■ Items from a dataset ■
****

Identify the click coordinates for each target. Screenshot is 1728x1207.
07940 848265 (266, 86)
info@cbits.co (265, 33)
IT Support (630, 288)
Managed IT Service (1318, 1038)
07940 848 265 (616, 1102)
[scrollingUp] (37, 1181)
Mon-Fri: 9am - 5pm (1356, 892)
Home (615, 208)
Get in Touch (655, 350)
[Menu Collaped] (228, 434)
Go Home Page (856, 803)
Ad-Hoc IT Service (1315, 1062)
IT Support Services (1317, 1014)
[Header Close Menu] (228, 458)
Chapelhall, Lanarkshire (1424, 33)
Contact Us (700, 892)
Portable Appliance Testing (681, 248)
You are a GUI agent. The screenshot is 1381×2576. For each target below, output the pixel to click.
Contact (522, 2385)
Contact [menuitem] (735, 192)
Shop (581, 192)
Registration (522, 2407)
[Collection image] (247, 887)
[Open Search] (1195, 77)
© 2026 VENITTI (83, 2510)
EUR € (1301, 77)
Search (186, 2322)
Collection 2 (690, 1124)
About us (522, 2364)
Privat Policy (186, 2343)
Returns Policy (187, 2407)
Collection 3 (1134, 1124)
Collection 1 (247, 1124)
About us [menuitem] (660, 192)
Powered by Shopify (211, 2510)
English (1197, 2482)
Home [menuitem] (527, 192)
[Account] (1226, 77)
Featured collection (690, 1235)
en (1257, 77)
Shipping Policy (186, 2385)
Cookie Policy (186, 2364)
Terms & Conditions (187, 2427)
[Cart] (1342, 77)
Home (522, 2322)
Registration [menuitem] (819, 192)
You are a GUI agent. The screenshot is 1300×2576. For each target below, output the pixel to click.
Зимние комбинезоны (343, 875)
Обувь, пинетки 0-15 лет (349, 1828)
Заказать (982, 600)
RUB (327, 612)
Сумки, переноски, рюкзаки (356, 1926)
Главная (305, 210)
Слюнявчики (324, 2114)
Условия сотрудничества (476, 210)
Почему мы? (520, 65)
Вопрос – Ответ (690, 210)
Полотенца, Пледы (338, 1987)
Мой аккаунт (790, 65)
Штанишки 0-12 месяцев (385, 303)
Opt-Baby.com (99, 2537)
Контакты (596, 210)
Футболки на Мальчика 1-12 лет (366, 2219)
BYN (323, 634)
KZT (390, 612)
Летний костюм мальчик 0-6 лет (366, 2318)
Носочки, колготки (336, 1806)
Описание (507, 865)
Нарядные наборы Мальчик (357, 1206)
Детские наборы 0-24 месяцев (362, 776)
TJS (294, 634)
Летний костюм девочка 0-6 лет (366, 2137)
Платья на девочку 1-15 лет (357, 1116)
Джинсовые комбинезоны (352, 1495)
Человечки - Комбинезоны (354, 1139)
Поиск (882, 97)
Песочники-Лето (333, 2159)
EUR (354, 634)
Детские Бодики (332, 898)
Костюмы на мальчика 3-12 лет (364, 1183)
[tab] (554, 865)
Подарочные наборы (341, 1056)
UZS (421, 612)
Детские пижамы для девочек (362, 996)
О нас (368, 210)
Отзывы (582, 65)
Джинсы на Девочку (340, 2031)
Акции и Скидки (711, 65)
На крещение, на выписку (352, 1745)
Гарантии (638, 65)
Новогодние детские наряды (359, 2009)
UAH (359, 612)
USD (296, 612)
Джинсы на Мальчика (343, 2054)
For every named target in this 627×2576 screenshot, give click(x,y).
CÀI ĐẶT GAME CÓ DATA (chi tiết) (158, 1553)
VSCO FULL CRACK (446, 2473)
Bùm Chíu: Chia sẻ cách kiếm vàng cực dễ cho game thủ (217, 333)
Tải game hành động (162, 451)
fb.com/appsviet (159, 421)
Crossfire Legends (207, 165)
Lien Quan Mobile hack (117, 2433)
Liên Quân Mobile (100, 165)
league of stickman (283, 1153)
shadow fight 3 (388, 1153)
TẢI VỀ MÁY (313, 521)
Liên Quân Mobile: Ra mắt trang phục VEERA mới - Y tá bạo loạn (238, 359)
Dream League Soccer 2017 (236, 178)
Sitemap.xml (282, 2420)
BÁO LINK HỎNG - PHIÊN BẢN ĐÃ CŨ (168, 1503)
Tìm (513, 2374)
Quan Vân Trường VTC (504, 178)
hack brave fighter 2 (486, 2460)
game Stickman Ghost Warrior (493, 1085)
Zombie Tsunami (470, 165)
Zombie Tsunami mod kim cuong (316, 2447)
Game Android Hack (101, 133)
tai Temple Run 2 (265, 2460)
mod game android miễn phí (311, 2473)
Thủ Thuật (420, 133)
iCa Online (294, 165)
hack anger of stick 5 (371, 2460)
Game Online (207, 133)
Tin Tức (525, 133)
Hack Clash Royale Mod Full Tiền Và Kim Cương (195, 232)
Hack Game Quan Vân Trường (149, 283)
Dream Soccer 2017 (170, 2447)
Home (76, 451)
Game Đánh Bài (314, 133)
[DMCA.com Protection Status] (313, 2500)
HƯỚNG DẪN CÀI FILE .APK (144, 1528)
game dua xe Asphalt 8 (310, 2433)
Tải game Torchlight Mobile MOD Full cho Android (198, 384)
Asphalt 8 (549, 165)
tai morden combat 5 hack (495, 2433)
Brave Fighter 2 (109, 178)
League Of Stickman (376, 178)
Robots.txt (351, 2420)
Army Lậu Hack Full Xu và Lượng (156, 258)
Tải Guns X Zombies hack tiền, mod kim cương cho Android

****

■ Task ■
Scan the records for the word "Quan", and copy each line where it is found.

■ Task output ■
Lien Quan Mobile hack (117, 2433)
Quan Vân Trường VTC (504, 178)
Hack Game Quan Vân Trường (149, 283)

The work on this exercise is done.